While finance continues to be a challenge, Prem and Susi are not short of plans and ideas. A new venture, sponsored by Helvetas, is the schools program, which grew out of Prem’s realization that children would love some of the films shown by the society. He has put together a collection of 15 films of varying lengths, suitable for different ages, and begun circulating a brochure, containing a synopsis of each film, among schools and clubs, encouraging them to order any of the films to show privately. The collection is gradually growing, as more suitable films are identified, and Prem and Susi hope this will enable children to enjoy and learn from seeing children of their own age group living in other cultures, dealing with real life issues and solving problems.

Prem and Susi are also looking into the possibility of starting societies outside of the Kathmandu valley, for example in Pokhara and Dharan, an idea which has been enthusiastically received by the NTB. They would also like to encourage more Nepalis to come to the films, and are thinking about the possibility of providing sub-titles in Nepali, even if only a synopsis, to overcome the difficulty faced by non-native speakers of English trying to read English sub titles and follow the film.

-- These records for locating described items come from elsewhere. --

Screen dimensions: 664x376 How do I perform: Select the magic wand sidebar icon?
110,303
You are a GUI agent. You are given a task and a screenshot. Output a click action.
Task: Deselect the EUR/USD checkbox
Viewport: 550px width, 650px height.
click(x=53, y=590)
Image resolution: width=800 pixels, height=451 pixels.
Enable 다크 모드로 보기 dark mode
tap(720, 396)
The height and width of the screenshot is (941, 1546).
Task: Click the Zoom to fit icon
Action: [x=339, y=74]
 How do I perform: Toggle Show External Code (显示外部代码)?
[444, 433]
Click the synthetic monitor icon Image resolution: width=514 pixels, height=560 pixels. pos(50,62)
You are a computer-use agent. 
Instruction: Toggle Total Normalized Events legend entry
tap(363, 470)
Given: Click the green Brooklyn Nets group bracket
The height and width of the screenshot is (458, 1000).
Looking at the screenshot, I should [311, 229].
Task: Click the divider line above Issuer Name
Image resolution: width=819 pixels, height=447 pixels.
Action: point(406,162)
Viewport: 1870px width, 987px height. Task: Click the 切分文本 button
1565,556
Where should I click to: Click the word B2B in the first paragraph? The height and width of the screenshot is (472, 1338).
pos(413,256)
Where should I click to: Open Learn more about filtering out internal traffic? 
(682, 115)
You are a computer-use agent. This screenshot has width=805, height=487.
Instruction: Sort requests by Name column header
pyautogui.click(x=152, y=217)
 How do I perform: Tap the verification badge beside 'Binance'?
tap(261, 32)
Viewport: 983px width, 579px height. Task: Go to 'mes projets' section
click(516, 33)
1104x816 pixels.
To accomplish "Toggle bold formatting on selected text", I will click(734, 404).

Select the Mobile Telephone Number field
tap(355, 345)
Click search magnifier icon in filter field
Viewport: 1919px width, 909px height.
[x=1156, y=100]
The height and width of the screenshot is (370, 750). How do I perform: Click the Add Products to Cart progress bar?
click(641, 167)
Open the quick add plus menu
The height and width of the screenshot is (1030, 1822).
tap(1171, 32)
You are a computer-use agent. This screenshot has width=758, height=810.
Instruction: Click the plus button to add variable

However, as it is an expensive process, this would require additional funding. The film society would welcome any ideas for new ventures, different films and access to funding, so please contact Prem, Susi or Susan with your suggestions.

Finally, what do Prem, Susi and Susan feel about the first four years of the film society?

Susi: “No regrets. I have met lots of interesting people, and am happy to see the impact of the films. We are now seeing great potential from upcoming Nepali filmmakers.”

Prem: “A dream come true. I have wanted to do this for so long.”

Susan: “Prem and Suzi have spent hundreds of hours viewing and choosing films; their dedication to the principle of showing only films which fit the agreed criteria has given the film society its unique character. On so many occasions a film from some other country reflected parallels in and changes in Nepalese society.”